Quant aux classes élevées, à côté de remarquables exceptions, un passage trop brusque de la barbarie féodale à une civilisation raffinée, a trop souvent déprimé le fond sérieux au profit des éléments superficiels de la civilisation.

Il semble donc probable que la Russie ne trouverait pas actuellement dans son personnel civil les hommes qu’il lui faudrait, pour diriger, en petit nombre, un pays nouveau, en ayant chacun une large part d’initiative.

De plus, les races du Caucase sont, en somme, très semblables aux Russes ; leur état social est seulement un peu plus arriéré.
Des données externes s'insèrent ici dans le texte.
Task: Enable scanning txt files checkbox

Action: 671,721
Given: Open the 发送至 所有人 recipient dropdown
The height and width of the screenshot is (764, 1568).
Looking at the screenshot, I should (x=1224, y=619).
Elles sont en majorité chrétiennes, et une fierté susceptible forme un des traits saillants de leur caractère. Aucune division de castes, dans le sens hindou, ne les prépare à accepter la domination incontestée d’une poignée d’hommes gouvernant en quelque sorte par un pouvoir magique. Il faudrait donc pour une administration simple, des hommes exceptionnellement doués, et une tradition gouvernementale exceptionnellement forte. La Russie ne possède ni l’un ni l’autre. Elle trouve peut-être ainsi plus d’avantage à couvrir son personnel, généralement médiocre, du prestige d’une immense bureaucratie solidaire.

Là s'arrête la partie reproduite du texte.